This was quite unlike the School of Agriculture located on the other
side of the village named Alfred; it was a separate institution
altogether. Yet the School of Ceramics
was the making of the university in the sense that with the Soviet launching of
Sputnik and the inauguration of the space race, the United States government
poured a lot of money into Alfred in order to promote ceramics engineers needed
because the nose-cones of rockets were made of ceramics. To train such engineers, the money also went
into the development of the departments of mathematics and physics, and into
the other departments there to fill out those bachelor and master degrees.
In brief, as though anything I set out to say can be
brief, by the time I was finishing high school and my father was to choose
which university I would go to, since Alfred had had a meteoric rise in
standing to one of the top ten small colleges (read: universities) in the
north-eastern United States, excluding the Ivy League in New England. It had two other advantages appealing to my
father, and perhaps also my
mother—though she probably would have preferred me to go to Brooklyn
College so I could stay home: it was a rural institution and my father thought
that I should have the advantage he never had of experiencing life in a small
town among mountains and forests. It
also had dropped its formal exclusion of Jewish students and staff, something
typical of rural colleges. In fact, this
part of New York State, swinging out over the long flat Pennsylvania border
towards the Great Lakes—a permanent disaster area in terms of poverty and
virtual ghost-towns once the oil wells proved unprofitable in the early
twentieth century—this was a hotbed of the Klu Klux Klan. As in some mid-western states, this part of New
York had been where the Klan most flourished, rather than in the border states
of the south, as is usually supposed.
One of the fraternities on the campus kept a remnant of that fact in its
title as Klan Alpine.
After my father told me that that was where I wanted
to go and I duly sent in my application, along with a very few others,
including Brooklyn College, I was accepted, and I then discovered that a few of
my friends from Stuyvesant were also going there, probably because their
parents had told them that that was what they wanted to do. So in the autumn my parents drove me in a
packed car up to the “valley so fair/ Where the forest trees share/ Dominion
o’er hillside and glen.” I was to be a
freshman amongst a small contingent of other “Jew Yorkers” in this nice WASPish
school of higher education. There were
actually so few of us that young men from local communities attending the
university came running to see if I or my fellows had horns, goat’s feet and
other marks of our Jewish heritage. We
probably disappointed them greatly because they mostly avoided us for the next
four years, with a few exceptions.
The main exception for avoiding us came when we were
confronted. It happened two years later,
during our attempt—that is, the small group of Jewish students who decided to
support NAACP in the Civil Rights movement by carrying signs in front of local
fast-food chains in nearby Wellsville and Hornell—to demonstrate in
public. As this group of about twenty of
us walked back and forth, holding up signs saying things such as “Integration”

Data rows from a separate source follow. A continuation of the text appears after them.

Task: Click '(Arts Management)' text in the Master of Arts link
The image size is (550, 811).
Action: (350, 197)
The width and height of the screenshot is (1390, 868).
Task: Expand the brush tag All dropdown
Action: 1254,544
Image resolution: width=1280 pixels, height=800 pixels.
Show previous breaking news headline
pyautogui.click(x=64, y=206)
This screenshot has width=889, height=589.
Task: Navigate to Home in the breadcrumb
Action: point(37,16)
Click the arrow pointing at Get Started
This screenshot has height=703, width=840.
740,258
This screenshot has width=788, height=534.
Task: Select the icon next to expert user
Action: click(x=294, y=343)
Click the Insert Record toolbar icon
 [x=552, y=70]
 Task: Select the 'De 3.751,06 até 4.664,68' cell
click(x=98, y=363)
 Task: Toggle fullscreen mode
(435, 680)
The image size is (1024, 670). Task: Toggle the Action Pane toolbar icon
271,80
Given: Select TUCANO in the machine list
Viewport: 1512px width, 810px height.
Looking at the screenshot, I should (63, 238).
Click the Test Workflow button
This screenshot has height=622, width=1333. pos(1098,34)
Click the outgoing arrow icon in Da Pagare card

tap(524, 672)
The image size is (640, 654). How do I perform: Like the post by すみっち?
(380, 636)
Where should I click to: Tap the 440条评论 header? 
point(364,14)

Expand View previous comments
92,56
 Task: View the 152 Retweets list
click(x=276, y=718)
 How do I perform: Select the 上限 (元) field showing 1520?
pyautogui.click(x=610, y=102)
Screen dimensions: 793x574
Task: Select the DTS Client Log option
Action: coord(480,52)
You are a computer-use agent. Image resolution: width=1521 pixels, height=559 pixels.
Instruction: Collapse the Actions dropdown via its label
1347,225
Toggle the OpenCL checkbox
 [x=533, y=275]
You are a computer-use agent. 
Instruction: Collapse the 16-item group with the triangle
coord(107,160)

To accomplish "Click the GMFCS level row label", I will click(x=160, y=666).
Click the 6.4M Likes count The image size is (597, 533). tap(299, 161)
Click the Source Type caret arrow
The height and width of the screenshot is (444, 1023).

and “No More Jim Crow,” a bus carrying football players from Alfred
University’s team drove up and disgorged a crowd of two dozen or so rather
drunken young men. They streamed across
the street and started pushing us around, throwing some punches, and saying
rather rude things about our protest march.
As this went on, I noticed that the President of the University and the
local Police Chief were standing together down the road, smiling and whispering
to one another. All this went on for
some fifteen minutes or so. Then someone
somewhere blew a whistle, the brave athletes desisted from their violence, and
returned to their bus. We looked about,
somewhat stunned, but could no longer see the officials from Alfred. It was then decided that we had made our
protest and, as no one was seriously injured, aside from a few blackened eyes, some
bruised arms, and a little torn clothing, we would return to the
university.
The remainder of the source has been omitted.